Yolanda Morató en su presentación El traductor literario y su papel activo en la promoción del autor, nos ofreció (al menos a mí) un panorama no tan sombrío mundo de la traducción literaria. Digo sombrío por no decir negro, que es como nos lo pintaban en la carrera algunos profesores. Me pareció muy inspiradora su propuesta en la que  el traductor tiene un papel activo como iniciador de un encargo, pues al contrario que en otras especialidades, el traductor literario puede dar a conocer al editor autores y obras olvidados.  Nos recomendó algunos recursos interesantísimos, entre ellos, la imagen que ilustra esta reseña un poco más abajo.

Editoriales en España

A continuación, José Martínez de Sousa habló de La coherencia en el lenguaje escrito, centrándose especialmente en la coherencia ortotipográfica. Por ejemplo, es  importante mantener el mismo estilo de párrafo para que el texto impreso no parezca una chapuza o usar una misma variante cuando se usan palabras biacentuales. La coherencia en la traducción, como en la vida, es fundamental. Por supuesto, fue una charla amena, con ciertos toques humorísticos, que el gran don José siempre sabe dar cuando nos explica las intrincadas normas de corrección del español. Sin duda, una de las frases que más me ha marcado en estas jornadas la ponunció Martínez de Sousa: «La obra perfecta queda lejos». ¡Qué razón tiene!

Después de un breve descanso, María Fernanda Poblet nos retó en el taller de corrección El traductor como corrector ortotipográfico y de estilo. Durante algo más de una hora estuvimos cazando erratas que se intentaban camuflar en el texto (¡esos malditos roedores!). Además, nos alertó de una especie emergente, el traducorrector, que no solo traduce, corrige, revisa, sino que también sabe hasta maquetar… ¡Y todo por el mismo precio! De hecho, en el número de julio de 2009 de La linterna del traductor ya se hace referencia esta nueva especie en un artículo galardonado con la Beca José Martínez de Sousa.

Después de una jornada tan intensa, solo quedaba volver al hotel y descansar para estar bien despierta al día siguiente.  No obstante, sé de buena tinta que unos cuantos asetraderos se fueron a Triana a comer pescaíto frito.

El sábado por la mañana empezó con fuerza Alicia Martorell con La web 2.0 para traductores: cómo estar presente en internet y nos dio unos consejos muy útiles para que las nuevas teconologías nos ayuden no solo a darnos a conocer como profesionales, sino también a documentarnos mejor.
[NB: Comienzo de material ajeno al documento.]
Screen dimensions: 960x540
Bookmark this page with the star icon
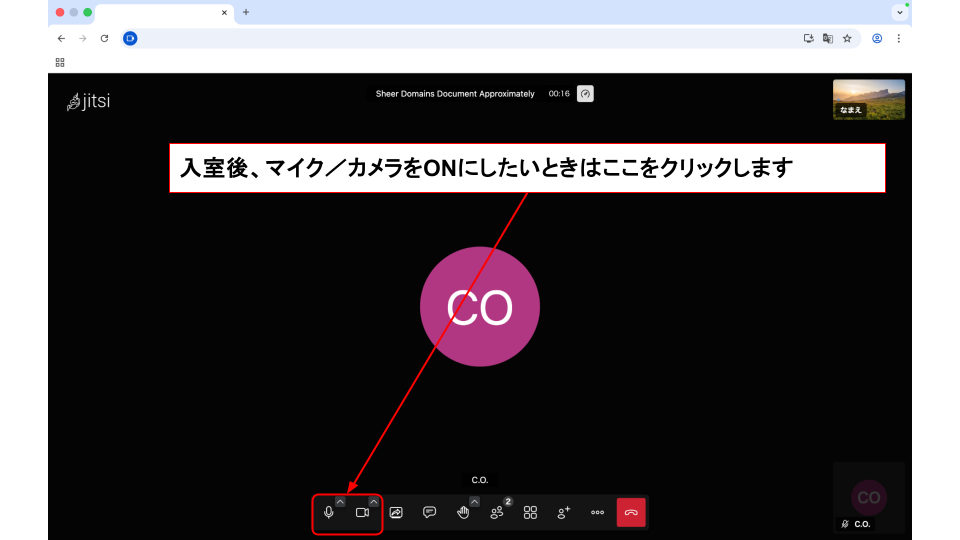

La clave de la web 2.0 es socializar para compartir y poner en común nuestros conocimientos, y así poder discernir los recursos útiles de la basurilla que pulula por la Red. Como ejemplo, presentó el sitio de marcadores sociales Del.icio.us (mi página, concretamente, y me puse roja como un tomate). Se me quedó grabada una de sus últimas frases: «Compartir es una inversión que produce rendimientos inmediatos» y dio buen ejemplo exponiendo su lista de Diigo.

Héctor Quiñones compartió con nosotros su experiencia como traductor profesional en su ponencia Gestión de la carrera profesional del traductor autónomo: cómo establecerse, competir y prosperar. Con unos gráficos claros y sencillos nos mostró lo importante que es gestionar el tiempo y el dinero para poder progresar mejorando la productividad, especializándose y promocionándose mejor con el fin de alcanzar el poder de negociación. Nos advirtió también del peligro de trabajar exclusivamente para un solo cliente cuando se es autónomo y nos sugirió usar CalPro para planificarnos mejor.
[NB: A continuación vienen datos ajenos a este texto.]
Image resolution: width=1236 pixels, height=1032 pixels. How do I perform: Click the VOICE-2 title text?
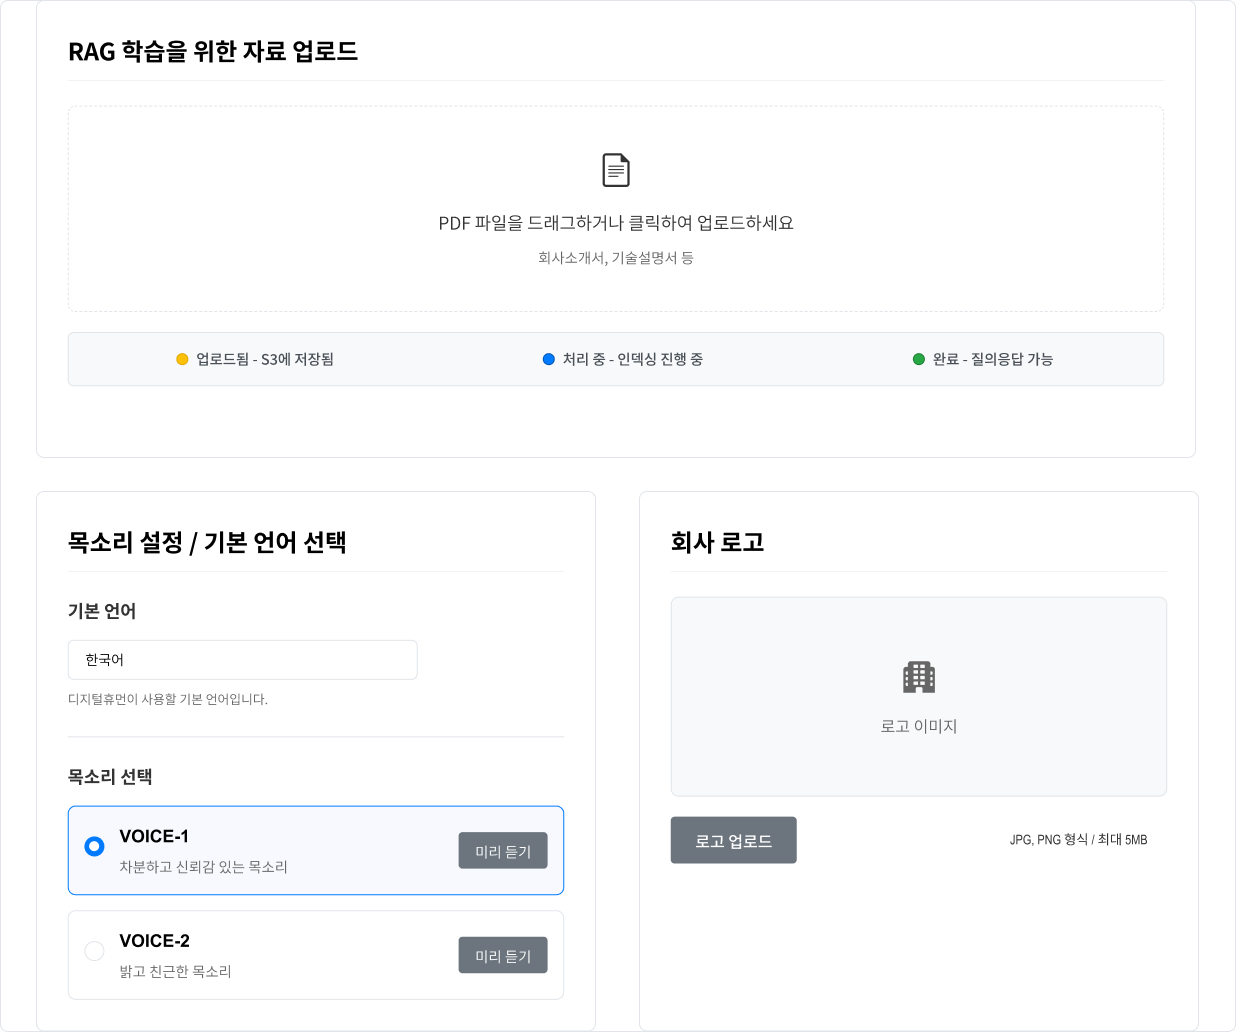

La última ponencia la presentó Francisco Javier Vigier Moreno, La nueva normativa de la profesión de traductor-intérprete jurado: ¿un paso adelante o un paso atrás? . La nueva legislación sobre traductores-intérpretes jurados ha supuesto un gran cambio en la forma de acceso al título, pues ya no hay exención del examen para aquellos licenciados que han aprobado una serie de créditos de traducción jurídicay económica e interpretación. Sin embargo, el examen de acceso no se corresponde con la realidad profesional: se hace sin ordenador, con diccionarios de papel y la prueba oral consiste prácticamente en una entrevista. Espero que, en las posteriores normas que  se dicten, se tenga en cuenta una propuesta tan razonable como la de Francisco Javier Vigier: desarrollar programas de formación de posgrado bien estructurados y adecuados a las necesidades de este tipo de servicios lingüísticos que acrediten y preparen a los profesionales.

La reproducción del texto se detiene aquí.